Despite the complications of 2020, Beth now feels more passionate than ever about helping customers to make changes to the way they live, eat, and shop.
“We hope to be able to reinstate our programme of educational events next year, to help support our customers on their own individual sustainability journey.”
“We really believe that 2020 has highlighted some valuable lessons in living sustainably, reducing our impact on the planet, minimising our waste, supporting local economies, and the power of community.”
“A large percentage of our customer base follow a vegan or gluten-free diet, so we’re very passionate about supporting this as much as we can.”
“A number of our individual businesses here at the EcoVillage have a plant-based focus, and we often have speciality pop-up food stalls and events to enhance this offering further.”
Beth also understands that not everyone shares the same beliefs in terms of food, and so they also work closely with a local dairy farm.
“These are businesses that are passionate about farming to protect the land, soil and their livestock; they are either certified organic businesses or are operating to those standards and disciplines.”
The EcoVillage has been coping surprisingly well considering how the year has panned out.
“We’re obviously not where we wanted to be according to our original plan, but considering the world, and the retail climate in particular, we’re doing OK.”
“We are very passionate about our suppliers and connecting businesses; their ethical practices are crucial to our working relationship.”
Beth and her team fully research all of their suppliers in order to be confident that their methodologies comply with their own standards.
“Whilst we might not be a perfectly zero-waste operation, we are as low-waste as we can be and all work together to support continual improvement.”
“We started our Instagram account at the end of 2019, roughly about two months before we opened.”
Beth began @ecovillageuk to document their journey and also to share the exciting new businesses that they discover.
“The journey to opening was such a huge collaborative project, and we were really lucky to have such amazing support from other local businesses and members of the community.”
Over the past 12 months, the EcoVillage has managed to build a network of their in-house businesses, customer base, and other small businesses.

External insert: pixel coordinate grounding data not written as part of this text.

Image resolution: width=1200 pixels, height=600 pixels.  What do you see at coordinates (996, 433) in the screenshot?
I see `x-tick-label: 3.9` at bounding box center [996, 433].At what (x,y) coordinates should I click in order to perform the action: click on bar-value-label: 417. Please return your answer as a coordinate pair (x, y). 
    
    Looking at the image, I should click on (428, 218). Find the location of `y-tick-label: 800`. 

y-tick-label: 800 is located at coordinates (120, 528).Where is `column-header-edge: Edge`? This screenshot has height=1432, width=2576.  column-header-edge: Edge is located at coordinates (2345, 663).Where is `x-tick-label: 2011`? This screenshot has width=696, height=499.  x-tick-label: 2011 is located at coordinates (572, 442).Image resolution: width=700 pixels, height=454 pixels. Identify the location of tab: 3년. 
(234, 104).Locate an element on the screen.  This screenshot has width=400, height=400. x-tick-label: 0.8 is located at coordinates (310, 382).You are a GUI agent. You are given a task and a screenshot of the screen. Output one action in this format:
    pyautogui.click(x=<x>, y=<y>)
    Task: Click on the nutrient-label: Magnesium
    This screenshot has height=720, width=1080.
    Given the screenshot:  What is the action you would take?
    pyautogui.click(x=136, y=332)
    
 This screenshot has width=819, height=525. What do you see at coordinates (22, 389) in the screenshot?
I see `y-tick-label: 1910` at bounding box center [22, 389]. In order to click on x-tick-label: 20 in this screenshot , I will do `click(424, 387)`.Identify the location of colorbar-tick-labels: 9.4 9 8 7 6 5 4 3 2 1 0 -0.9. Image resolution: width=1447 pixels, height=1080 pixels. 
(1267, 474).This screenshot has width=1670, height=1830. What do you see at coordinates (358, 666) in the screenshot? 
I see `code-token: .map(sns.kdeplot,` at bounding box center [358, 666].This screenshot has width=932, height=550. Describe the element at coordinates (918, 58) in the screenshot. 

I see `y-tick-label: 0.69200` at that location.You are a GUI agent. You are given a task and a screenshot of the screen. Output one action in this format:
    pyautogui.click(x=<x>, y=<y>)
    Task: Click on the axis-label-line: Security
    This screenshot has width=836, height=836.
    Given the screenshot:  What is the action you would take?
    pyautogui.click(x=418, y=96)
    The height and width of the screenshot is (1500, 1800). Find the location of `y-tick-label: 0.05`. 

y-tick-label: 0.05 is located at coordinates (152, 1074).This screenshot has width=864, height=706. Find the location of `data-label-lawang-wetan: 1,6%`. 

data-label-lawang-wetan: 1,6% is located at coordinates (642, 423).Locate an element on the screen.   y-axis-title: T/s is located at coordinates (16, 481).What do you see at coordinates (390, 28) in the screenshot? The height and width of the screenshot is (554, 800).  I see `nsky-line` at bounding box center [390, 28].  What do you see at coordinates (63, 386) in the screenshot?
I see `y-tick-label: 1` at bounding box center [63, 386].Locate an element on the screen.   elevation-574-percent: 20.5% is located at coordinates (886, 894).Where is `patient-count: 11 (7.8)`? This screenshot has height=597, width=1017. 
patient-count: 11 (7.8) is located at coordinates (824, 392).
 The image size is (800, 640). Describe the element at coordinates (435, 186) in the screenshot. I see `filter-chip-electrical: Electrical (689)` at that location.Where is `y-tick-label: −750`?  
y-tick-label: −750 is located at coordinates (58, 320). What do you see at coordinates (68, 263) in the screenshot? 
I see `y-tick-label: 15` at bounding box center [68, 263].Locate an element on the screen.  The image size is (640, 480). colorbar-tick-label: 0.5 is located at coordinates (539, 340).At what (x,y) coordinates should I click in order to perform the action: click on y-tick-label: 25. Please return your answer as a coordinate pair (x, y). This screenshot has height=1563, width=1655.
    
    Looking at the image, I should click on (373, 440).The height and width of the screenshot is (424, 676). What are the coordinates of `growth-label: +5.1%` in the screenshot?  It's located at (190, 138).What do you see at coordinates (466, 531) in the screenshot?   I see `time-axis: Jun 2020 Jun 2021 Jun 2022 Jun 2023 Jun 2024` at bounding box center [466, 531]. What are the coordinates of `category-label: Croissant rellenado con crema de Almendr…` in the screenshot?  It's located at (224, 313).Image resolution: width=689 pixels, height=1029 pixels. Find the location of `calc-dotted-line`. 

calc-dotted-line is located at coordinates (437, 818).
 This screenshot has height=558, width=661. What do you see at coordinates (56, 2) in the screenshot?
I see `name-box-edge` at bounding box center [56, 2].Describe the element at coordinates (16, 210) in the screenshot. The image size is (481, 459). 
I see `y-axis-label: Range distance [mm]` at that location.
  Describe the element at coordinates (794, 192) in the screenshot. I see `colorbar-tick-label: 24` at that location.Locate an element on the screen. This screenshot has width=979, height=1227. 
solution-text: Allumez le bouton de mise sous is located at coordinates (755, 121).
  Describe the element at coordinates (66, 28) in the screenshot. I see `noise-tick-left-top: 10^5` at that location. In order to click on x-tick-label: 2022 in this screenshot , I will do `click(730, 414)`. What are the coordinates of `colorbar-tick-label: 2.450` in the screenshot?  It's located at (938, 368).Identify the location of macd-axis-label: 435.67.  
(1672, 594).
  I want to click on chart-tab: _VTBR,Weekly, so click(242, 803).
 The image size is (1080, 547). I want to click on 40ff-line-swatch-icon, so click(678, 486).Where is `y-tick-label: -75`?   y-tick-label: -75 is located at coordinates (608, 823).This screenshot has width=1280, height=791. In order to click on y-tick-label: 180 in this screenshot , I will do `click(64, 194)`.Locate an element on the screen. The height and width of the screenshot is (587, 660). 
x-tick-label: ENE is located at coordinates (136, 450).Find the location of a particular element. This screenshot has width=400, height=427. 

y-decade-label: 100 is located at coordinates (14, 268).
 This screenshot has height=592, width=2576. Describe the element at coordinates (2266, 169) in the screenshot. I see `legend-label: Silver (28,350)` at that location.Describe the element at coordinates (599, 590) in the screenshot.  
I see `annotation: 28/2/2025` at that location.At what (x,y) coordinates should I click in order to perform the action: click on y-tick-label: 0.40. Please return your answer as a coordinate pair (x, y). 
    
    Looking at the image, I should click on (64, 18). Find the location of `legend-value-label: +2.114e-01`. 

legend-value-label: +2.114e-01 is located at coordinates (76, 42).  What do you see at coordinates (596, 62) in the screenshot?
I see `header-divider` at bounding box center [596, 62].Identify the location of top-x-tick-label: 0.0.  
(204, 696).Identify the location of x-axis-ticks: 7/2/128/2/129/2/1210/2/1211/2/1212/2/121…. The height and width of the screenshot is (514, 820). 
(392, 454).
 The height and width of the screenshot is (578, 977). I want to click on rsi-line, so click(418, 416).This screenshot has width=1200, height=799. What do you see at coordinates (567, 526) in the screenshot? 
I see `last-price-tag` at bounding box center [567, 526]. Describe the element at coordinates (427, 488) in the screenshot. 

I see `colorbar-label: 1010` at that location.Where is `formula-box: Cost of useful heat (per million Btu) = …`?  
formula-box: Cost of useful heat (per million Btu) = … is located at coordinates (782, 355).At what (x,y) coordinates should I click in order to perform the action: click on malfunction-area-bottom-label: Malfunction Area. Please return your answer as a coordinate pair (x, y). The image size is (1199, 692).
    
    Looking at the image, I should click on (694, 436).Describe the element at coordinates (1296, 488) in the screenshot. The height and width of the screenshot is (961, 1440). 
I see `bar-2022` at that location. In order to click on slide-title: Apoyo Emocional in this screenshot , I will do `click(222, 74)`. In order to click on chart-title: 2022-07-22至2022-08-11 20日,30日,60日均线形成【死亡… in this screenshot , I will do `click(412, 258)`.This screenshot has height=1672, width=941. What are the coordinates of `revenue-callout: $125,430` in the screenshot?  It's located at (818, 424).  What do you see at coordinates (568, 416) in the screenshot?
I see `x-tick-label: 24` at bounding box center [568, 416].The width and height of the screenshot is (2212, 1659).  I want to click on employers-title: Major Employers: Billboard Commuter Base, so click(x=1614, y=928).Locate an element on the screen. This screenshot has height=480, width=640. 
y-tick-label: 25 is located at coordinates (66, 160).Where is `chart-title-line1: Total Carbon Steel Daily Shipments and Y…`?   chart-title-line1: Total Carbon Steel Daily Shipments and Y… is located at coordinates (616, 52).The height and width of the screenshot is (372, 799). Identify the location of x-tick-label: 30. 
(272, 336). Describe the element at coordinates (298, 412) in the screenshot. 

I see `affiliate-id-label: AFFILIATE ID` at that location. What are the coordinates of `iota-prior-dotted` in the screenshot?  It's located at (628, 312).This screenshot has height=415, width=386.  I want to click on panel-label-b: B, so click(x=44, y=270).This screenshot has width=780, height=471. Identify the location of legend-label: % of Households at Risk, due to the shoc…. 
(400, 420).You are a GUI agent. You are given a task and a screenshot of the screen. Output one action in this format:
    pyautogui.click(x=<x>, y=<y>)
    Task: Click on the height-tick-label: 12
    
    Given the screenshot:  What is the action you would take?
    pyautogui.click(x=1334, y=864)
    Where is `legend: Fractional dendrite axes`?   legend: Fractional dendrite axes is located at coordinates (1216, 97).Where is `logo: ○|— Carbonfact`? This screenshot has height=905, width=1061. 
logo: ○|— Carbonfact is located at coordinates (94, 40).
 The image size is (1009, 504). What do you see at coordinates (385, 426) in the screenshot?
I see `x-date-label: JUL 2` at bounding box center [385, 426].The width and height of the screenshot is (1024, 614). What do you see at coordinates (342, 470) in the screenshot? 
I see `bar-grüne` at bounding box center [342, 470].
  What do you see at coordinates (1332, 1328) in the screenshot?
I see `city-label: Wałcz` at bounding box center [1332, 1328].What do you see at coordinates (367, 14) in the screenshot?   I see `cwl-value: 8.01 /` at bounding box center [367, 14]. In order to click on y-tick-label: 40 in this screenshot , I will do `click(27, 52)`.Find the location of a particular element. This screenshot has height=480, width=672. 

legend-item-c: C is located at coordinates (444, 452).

“We feel that Instagram is currently the most suitable platform for us as it offers much more of a community feel compared to other platforms, particularly for supporting small businesses and highlighting environmental issues.”
As well as using social media to network and connect with people, Beth believes that it is important for them to use the platform to speak out about how we consume products, feed our families, and treat the land that we live on – however they do so in a supportive and light-hearted manor.
In terms of the future, Beth would love to return to their educational plans, offering workshops, foraging courses and debates to discuss all aspects of sustainable living.
“We have also recently begun work on our community garden project with the help of some wonderful volunteers led by Head Grower, Bethia.”
Beth’s favourite part of owning a small business is the direct relationship that she has with her customers and other local businesses.
“Alongside this, without a huge infrastructure in place, we are able to be more fluid and responsive to changing customer demands, becoming a reflection of what they want rather than dictating their needs.”
“We absolutely love being part of Market Harborough town centre, the town offers such a vibrant mix of wonderful independent businesses that create a unique charm.”
“The community spirit in Market Harborough amongst the local businesses is incredible.”
“All of the businesses know and understand that it is better to have a diverse offering, as it creates a powerful pull for customers from far and wide.”